Samu social : état d’urgence

eric moliné700 000 personnes dormiraient dehors tous les soirs en France. Si ce chiffre est difficilement vérifiable, le Samu Social tient les comptes pour Paris : 5 000 personnes dans des structures d’hébergement d’urgence, et 17 000 placées à l’hôtel, toutes les nuits.

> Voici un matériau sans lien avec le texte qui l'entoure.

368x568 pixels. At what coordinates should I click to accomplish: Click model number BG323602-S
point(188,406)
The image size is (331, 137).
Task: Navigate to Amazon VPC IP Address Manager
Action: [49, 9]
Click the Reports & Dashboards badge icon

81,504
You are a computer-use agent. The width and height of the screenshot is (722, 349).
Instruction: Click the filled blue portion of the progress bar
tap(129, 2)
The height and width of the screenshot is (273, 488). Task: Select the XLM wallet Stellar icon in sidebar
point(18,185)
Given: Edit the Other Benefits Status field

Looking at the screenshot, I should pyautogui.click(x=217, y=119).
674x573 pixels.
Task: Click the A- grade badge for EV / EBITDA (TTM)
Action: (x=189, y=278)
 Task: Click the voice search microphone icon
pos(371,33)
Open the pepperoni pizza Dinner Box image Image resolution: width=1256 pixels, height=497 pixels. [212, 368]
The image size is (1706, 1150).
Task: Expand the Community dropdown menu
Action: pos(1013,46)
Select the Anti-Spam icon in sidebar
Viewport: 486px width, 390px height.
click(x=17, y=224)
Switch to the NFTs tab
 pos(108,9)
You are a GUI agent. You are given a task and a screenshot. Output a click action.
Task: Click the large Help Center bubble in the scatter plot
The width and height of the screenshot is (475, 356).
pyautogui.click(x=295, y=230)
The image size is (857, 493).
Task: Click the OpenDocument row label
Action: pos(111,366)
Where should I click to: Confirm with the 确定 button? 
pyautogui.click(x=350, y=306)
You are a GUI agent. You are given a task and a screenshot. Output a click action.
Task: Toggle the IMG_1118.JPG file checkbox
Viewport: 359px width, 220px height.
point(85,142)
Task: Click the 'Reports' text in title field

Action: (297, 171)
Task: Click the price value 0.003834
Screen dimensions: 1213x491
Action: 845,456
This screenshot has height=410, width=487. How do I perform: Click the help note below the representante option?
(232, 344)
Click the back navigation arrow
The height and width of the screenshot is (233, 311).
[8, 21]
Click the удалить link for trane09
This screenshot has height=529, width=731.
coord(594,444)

Partie émergée de l’iceberg ou décompte proche de la réalité, toujours est-il que les personnes n’ayant plus que l’urgence comme recours sont de plus en plus nombreuses. « Ces 17 000 personnes hébergées dans des chambres d’hôtel correspondent à la période la plus tendue de l’hiver dernier. L’essentiel de nos budgets passe dans ces nuits d’hôtel, où la durée moyenne d’hébergement s’élève à deux ans et demi », explique Eric Molinié, qui a pris la tête du Samu Social de Paris en octobre dernier. Il souligne que le stéréotype du SDF isolé a vécu, à l’heure où la précarité gagne du terrain. Depuis peu, les femmes seules avec enfants comptent pour plus de la moitié des personnes accueillies, ou plutôt recueillies. Femmes seules, travailleurs pauvres, jeunes sans emploi, etc. : leur nombre croissant alimente un cercle vicieux, que les professionnels de l’urgence sociale estiment ne plus pouvoir briser, faute de moyens. « Un travail de fourmi, nuit après nuit » Eric Molinié arrive à la tête du Samu Social en période de tension. Grèves et mobilisations nationales agitent le secteur, en mal de financements, de visibilité, de reconnaissance.